## DESCRIPTION OF THE TASK
Tally the lines below containing "computer" and report only the total.

## Stored data
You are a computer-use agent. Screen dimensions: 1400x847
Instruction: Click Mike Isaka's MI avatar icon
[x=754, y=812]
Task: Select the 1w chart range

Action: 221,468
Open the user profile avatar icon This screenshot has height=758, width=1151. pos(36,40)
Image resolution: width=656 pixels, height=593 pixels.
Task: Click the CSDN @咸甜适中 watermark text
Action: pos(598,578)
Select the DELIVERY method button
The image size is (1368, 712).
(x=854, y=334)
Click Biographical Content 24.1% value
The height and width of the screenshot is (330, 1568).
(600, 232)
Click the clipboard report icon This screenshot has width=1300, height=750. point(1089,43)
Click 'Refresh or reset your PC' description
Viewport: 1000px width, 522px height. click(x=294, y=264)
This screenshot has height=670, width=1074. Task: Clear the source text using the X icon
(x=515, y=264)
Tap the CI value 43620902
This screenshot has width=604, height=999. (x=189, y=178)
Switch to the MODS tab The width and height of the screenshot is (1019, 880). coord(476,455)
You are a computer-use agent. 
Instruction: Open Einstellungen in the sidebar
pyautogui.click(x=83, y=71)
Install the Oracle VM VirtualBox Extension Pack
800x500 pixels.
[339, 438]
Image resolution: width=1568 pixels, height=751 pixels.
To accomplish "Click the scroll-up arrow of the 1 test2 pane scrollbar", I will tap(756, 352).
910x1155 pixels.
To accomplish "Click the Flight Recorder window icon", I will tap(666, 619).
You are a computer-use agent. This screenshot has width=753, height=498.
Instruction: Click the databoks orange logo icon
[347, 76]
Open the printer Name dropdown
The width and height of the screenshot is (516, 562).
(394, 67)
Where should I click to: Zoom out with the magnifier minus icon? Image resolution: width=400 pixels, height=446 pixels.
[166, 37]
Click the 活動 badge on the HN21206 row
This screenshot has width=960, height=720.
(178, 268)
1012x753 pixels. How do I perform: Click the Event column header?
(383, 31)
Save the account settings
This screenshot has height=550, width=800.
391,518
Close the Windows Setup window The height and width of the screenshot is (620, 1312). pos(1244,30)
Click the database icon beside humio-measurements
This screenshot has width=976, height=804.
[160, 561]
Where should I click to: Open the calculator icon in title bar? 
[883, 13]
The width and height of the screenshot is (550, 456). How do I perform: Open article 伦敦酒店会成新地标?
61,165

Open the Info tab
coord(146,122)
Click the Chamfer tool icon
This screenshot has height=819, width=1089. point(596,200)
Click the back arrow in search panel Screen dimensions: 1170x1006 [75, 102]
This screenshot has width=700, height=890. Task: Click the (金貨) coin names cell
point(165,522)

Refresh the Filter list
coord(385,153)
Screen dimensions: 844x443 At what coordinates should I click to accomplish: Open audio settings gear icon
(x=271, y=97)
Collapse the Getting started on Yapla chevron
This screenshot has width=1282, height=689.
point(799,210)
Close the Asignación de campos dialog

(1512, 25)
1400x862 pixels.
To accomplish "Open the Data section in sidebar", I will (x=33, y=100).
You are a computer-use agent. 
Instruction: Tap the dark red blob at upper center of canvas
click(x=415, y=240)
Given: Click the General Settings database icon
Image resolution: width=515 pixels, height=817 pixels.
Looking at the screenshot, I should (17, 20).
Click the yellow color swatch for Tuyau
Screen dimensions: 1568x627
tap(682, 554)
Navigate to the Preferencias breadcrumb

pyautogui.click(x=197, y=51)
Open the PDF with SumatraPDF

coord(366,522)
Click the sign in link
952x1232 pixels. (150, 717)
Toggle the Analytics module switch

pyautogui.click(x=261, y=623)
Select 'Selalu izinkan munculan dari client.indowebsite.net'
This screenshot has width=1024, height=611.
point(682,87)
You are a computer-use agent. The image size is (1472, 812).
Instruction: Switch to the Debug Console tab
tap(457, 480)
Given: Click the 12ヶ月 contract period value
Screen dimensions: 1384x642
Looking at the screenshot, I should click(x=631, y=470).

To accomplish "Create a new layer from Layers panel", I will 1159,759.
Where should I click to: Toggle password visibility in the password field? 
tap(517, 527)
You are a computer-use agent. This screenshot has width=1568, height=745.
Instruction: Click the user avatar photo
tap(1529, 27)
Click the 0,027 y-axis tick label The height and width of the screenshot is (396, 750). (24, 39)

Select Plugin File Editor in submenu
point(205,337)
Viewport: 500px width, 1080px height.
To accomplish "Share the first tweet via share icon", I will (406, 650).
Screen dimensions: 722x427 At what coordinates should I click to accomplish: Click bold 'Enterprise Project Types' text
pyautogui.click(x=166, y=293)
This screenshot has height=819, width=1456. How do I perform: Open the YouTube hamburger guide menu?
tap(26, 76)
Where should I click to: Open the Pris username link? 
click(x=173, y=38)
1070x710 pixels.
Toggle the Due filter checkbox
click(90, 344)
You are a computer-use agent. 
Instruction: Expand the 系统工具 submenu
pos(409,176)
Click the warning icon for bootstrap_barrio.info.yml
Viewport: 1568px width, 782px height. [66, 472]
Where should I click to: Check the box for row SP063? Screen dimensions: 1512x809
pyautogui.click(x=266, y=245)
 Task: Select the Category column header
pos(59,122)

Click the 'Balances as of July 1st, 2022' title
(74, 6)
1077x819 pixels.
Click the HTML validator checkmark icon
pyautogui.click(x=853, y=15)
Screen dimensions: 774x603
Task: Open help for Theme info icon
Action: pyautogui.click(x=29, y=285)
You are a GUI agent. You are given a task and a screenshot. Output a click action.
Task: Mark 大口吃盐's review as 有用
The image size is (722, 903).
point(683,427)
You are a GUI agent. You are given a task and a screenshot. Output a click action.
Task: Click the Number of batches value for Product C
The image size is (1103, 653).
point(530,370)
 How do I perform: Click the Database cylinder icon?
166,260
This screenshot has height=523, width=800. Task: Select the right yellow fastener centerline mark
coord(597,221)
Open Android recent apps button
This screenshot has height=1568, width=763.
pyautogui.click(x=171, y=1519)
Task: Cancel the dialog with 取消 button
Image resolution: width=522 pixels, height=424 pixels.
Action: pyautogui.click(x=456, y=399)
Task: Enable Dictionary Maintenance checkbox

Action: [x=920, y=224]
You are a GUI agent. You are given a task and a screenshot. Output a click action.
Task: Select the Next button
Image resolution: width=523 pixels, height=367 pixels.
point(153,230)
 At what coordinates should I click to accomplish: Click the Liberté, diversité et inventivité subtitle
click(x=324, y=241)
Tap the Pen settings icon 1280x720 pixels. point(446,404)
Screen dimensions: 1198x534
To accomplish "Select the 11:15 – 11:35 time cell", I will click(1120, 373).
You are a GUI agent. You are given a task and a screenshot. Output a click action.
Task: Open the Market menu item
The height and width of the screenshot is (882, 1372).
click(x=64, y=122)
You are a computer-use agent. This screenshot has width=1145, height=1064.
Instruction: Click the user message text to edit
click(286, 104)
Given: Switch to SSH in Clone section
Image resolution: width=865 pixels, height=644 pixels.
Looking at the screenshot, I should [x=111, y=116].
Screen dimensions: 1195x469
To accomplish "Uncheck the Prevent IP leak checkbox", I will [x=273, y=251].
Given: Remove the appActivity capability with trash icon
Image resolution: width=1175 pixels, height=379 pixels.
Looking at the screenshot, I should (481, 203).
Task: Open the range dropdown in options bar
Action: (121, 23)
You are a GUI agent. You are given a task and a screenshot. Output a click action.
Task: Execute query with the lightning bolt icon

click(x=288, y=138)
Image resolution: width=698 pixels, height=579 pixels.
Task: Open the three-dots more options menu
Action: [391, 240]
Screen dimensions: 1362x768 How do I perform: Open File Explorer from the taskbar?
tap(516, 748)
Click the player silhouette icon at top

## YOUR SOLUTION
8